> Aim of the exercise:
Continue the Littelfuse earnings call transcript after its last sentence.

And electrification on the commercial side could be everything from electrifying hydraulic mechanisms, let's say, infrastructure and agriculture equipment, which is not necessarily a full EV, but electrification of the movement systems in vehicles passes great content for us and creates opportunity for us moving from hydraulic to electrical. And certainly, truck last-mile applications and great opportunity there. We're well positioned there and we're seeing nice opportunities there. So we're in it for the long haul. I think over the next five years, it will continue to be a content driver for us. We're making the exact case of it. I think we remain agile and we'll respond to that as the markets fall.

William Kerwin (Senior Equity Analyst at Morningstar)

Great. Thank you so much. Thanks for the questions, Will. Again, if you would like to ask a question, just star the number one on your telephone keypad.

Operator (participant)

We have a question from David Silver with CL King. The line is open.

David Silver (Davi Senior Managing Director & Director of Equity Research)

Hi. Thank you. First, yeah, my congratulations to Dave on a long, successful career and also to Greg. I just would have a big question. I'll call it kind of a look back or look forward type of question. First, as a sell-side analyst, I know we're often guilty of a very narrow or short-term focus. Dave, you've been with the company in a very long time and grown up with it, I guess. I was just wondering if you could look back maybe three to five years, maybe from the beginning of the pandemic, just as a point in time.

I was wondering if you might be able to call out one or two of the longer-term or more structural changes that you have implemented that you would say really position your company well here and now looking ahead. And then secondarily, I do wonder if you could maybe point out one or two of the major challenges or opportunities that you think Littelfuse needs to adapt to or succeed at in order for it to reach its long-term growth goals.

David Heinzmann (CEO)

Thanks, David. And yeah, I have kind of grown up in the business. I walked into the doors at Littelfuse when I was 20 years old. So I've spent my career with the company and have learned from a very early stage of different applications and products and markets we serve as those have evolved over the years.

> Available data:
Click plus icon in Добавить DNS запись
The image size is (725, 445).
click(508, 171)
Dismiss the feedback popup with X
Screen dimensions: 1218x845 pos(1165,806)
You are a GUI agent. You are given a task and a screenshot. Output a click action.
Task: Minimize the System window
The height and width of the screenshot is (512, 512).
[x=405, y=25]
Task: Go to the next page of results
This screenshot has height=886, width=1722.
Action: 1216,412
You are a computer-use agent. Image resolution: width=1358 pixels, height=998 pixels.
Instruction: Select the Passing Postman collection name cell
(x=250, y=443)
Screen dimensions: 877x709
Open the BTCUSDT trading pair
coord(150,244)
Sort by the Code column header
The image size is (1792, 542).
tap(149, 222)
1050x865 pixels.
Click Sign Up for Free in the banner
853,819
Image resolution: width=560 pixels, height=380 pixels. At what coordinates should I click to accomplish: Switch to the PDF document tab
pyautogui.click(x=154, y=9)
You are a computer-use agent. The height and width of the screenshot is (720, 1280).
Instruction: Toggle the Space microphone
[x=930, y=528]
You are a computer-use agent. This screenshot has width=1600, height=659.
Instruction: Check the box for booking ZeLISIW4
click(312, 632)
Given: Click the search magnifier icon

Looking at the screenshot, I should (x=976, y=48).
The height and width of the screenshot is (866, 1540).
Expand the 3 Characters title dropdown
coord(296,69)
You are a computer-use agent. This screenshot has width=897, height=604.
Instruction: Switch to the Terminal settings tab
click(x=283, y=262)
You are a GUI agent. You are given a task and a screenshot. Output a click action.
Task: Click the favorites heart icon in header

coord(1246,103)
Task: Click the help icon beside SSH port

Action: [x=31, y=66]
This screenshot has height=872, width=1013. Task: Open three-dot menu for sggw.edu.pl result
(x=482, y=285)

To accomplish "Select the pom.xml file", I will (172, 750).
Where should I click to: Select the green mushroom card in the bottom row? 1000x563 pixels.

> Output of the exercise:
Certainly, if you look at the last three to five years, and it's been a pretty interesting three to five years on pandemic situations, geopolitical situations, things like that. It's been fairly dynamic. But what I would say is the keys for us have been identifying even prior to three to five years ago, what are the long-term positive megatrends that are going to drive opportunity for Littelfuse, not in the next three years, but in the next 10 to 20 years? And making sure we're aligning our strategy to facilitate and play a role for our customers to support our customers as we go on that journey. And so I think that has been really important for us. Our investments have been in those areas. Our focus has been in those areas. They've served us well.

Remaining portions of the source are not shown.